Affiliation:
1. Division of Nephrology and Hypertension, Department of Medicine, Mayo Clinic, Rochester
2. Division of Nephrology and Hypertension, Department of Medicine, Mayo Clinic Health System, Mankato
3. Division of Pulmonary and Critical Care Medicine, Department of Medicine, Mayo Clinic, Rochester, Minnesota, USA
Abstract
Purpose of review
This review explores the transformative advancement, potential application, and impact of artificial intelligence (AI), particularly machine learning (ML) and large language models (LLMs), on critical care nephrology.
Recent findings
AI algorithms have demonstrated the ability to enhance early detection, improve risk prediction, personalize treatment strategies, and support clinical decision-making processes in acute kidney injury (AKI) management. ML models can predict AKI up to 24–48 h before changes in serum creatinine levels, and AI has the potential to identify AKI sub-phenotypes with distinct clinical characteristics and outcomes for targeted interventions.
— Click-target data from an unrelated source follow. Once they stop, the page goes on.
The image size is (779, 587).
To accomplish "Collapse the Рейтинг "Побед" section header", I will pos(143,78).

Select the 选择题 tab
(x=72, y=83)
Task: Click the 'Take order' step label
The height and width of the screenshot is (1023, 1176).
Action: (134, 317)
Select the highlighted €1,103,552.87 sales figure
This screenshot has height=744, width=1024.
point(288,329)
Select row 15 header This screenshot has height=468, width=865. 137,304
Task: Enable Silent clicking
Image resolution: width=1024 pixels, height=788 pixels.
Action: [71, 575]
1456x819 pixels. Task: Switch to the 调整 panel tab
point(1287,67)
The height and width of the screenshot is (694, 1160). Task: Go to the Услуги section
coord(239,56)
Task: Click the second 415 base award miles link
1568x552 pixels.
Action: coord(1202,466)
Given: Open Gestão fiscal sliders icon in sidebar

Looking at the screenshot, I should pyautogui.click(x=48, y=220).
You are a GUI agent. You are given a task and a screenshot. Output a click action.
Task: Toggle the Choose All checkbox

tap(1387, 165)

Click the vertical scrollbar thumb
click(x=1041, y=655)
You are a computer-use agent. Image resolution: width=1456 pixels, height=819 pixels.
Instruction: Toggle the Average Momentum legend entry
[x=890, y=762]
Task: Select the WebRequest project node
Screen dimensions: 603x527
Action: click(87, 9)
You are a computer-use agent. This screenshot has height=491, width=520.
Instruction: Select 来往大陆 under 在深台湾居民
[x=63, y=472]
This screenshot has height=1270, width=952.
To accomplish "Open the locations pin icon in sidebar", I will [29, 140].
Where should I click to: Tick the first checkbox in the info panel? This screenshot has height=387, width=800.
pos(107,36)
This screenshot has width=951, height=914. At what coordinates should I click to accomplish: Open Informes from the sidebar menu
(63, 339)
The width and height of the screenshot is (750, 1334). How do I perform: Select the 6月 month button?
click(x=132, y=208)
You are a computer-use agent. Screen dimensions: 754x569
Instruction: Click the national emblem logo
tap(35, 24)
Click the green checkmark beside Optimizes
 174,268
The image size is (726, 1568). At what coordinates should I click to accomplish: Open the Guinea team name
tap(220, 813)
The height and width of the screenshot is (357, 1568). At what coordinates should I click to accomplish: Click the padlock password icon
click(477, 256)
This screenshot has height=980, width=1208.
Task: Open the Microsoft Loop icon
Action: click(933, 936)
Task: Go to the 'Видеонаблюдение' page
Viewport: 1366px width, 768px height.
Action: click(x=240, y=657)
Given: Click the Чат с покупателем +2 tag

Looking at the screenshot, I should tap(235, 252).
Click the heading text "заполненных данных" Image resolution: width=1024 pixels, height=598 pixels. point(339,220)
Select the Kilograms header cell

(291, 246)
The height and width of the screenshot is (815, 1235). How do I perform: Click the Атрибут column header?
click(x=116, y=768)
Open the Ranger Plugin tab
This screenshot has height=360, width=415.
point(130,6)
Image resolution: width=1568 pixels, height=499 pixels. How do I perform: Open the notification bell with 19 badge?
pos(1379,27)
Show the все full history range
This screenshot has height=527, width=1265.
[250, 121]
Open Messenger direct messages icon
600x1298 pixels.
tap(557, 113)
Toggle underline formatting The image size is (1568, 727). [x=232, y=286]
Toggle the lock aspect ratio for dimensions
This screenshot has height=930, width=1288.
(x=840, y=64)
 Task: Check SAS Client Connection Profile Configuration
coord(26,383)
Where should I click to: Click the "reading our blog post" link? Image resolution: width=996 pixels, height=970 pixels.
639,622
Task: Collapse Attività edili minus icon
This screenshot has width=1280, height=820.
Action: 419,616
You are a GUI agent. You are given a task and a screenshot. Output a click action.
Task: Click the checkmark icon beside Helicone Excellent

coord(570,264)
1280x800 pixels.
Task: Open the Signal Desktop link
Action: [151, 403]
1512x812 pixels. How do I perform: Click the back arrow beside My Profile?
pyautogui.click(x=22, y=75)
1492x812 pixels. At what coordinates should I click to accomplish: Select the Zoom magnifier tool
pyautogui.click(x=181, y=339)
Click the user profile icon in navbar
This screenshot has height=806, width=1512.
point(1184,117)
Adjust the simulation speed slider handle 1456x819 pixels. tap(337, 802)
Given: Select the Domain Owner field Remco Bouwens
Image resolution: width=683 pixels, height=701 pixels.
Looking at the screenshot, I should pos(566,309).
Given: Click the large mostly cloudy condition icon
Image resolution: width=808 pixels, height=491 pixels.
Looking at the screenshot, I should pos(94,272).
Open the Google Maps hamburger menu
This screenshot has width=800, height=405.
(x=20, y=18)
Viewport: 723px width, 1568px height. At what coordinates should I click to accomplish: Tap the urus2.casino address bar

LLMs and generative AI offer opportunities for automated clinical note generation and provide valuable patient education materials, empowering patients to understand their condition and treatment options better. To fully capitalize on its potential in critical care nephrology, it is essential to confront the limitations and challenges of AI implementation, including issues of data quality, ethical considerations, and the necessity for rigorous validation.
Summary
The integration of AI in critical care nephrology has the potential to revolutionize the management of AKI and continuous renal replacement therapy. While AI holds immense promise for improving patient outcomes, its successful implementation requires ongoing training, education, and collaboration among nephrologists, intensivists, and AI experts.